The LSM engines that sort and compress in the background, goleveldb and pebble, store 1 KB values in a fraction of their raw size. That is the LSM payoff: the same background work that makes writes cheap also packs the result tightly.

badger is the cautionary tale. It is one of the fastest writers, but it keeps values in a separate log and reclaims dead space lazily, so right after a write-heavy run it can sit at 22x the data size. That space comes back as its garbage collector runs, but if you provision disk for the steady state, provision generously.

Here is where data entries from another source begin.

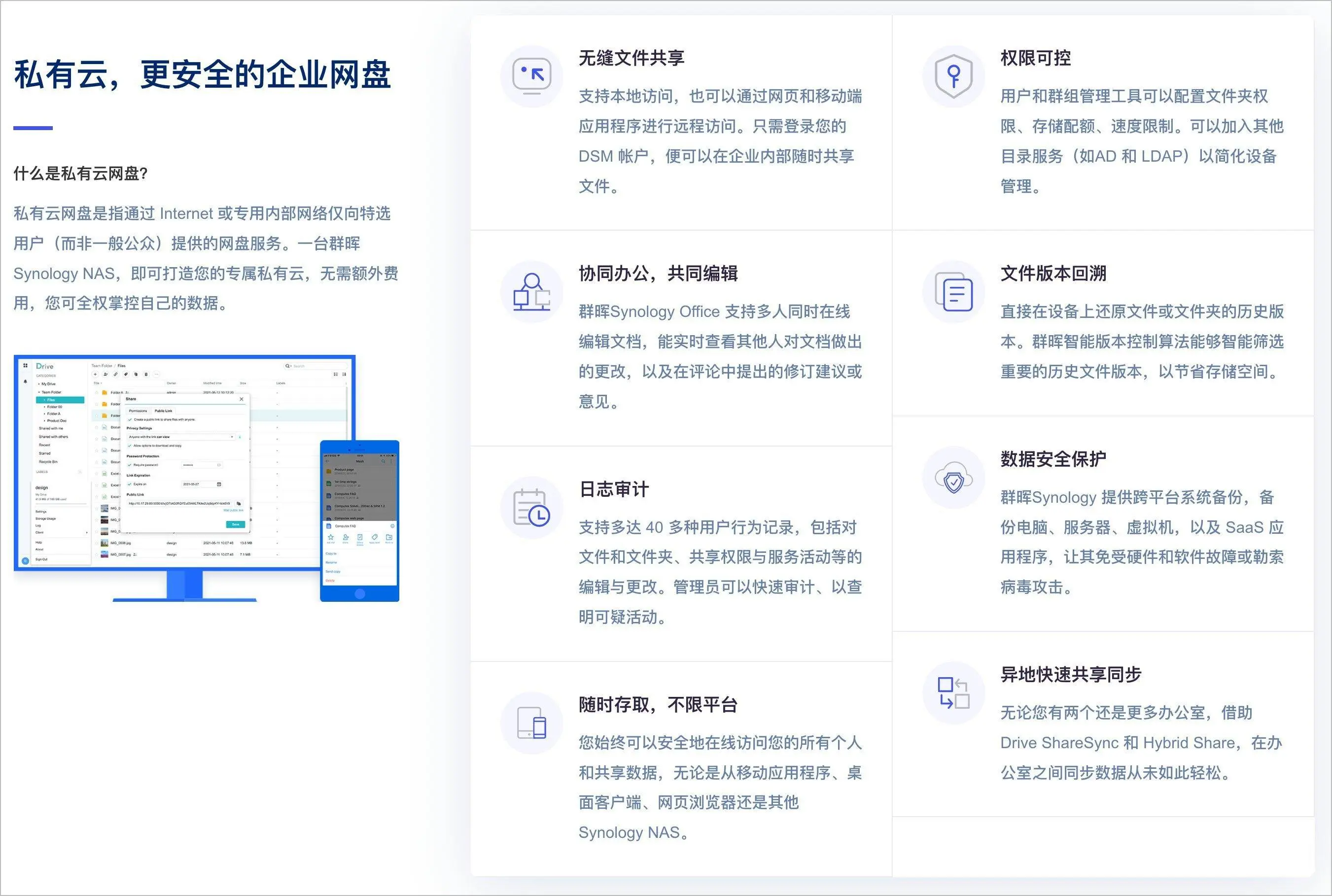Select the Public Link tab
1332x896 pixels.
pos(164,411)
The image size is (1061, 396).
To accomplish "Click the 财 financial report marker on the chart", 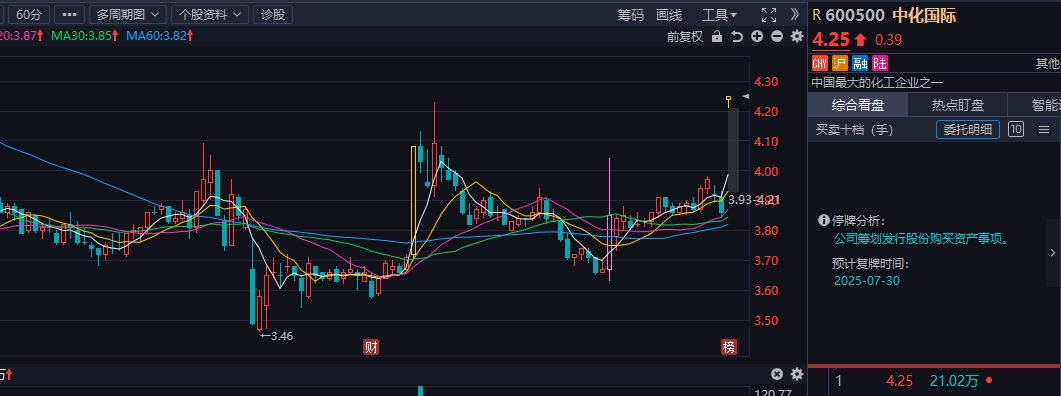I will pos(371,347).
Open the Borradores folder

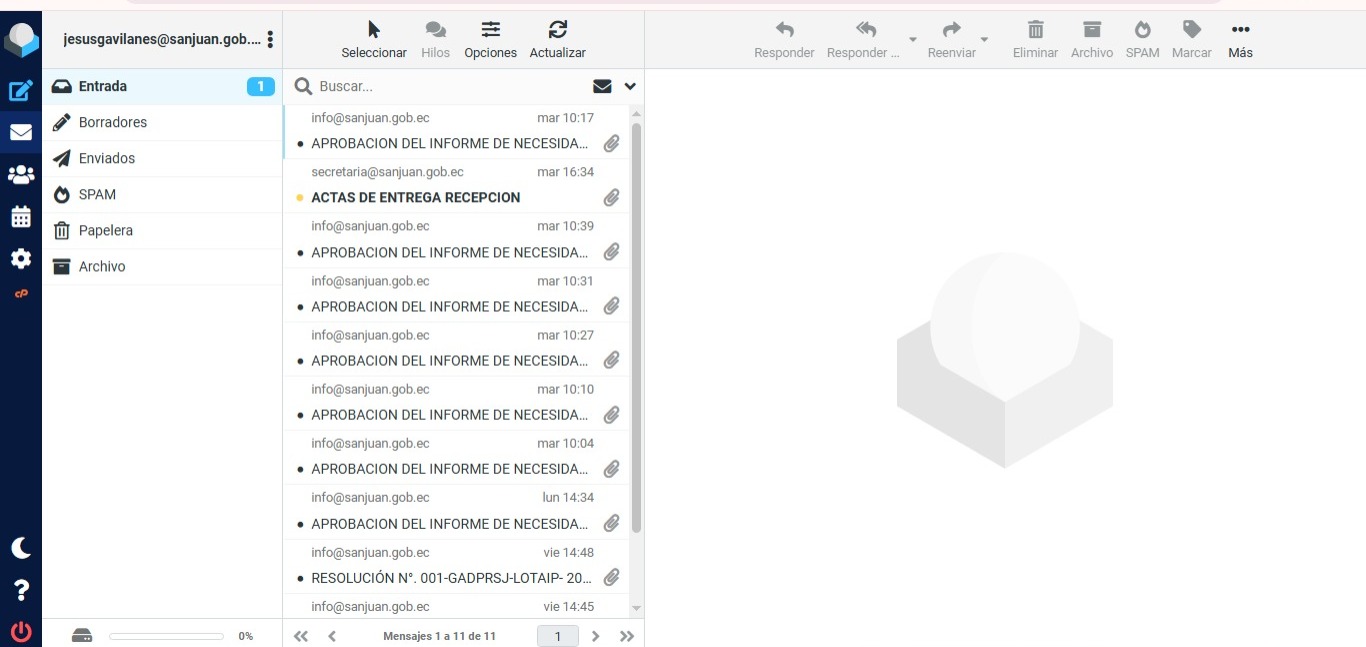(113, 122)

Watch the update workloads

The fillrandom numbers above are fresh writes. Updates change the picture, because some engines keep old copies until they compact:

Engine Fresh writes Under hot-key updates
pebble 0.26x 0.3x
goleveldb 0.15x 0.2x
buntdb 1.0x 1.0x
badger 22x 22x
tamnd/kv 5.0x 53x

tamnd/kv holds 5x on fresh writes but balloons to 53x under a hot-key update burst, because every update appends a new copy and the old ones wait for compaction. If your data churns, the mixed scenario covers this in full; the short version is that tamnd/kv is a poor fit for update-heavy storage on a disk budget.

What to pick

  • goleveldb or pebble when storage cost is the constraint. They store your data smaller than it arrives and stay compact under updates.
  • buntdb if you want a predictable 1.0x and the dataset fits in RAM.

What to avoid

  • badger when disk is tight, unless you account for its lazy reclamation.
  • tamnd/kv for update-heavy data on a disk budget, because of the 53x churn.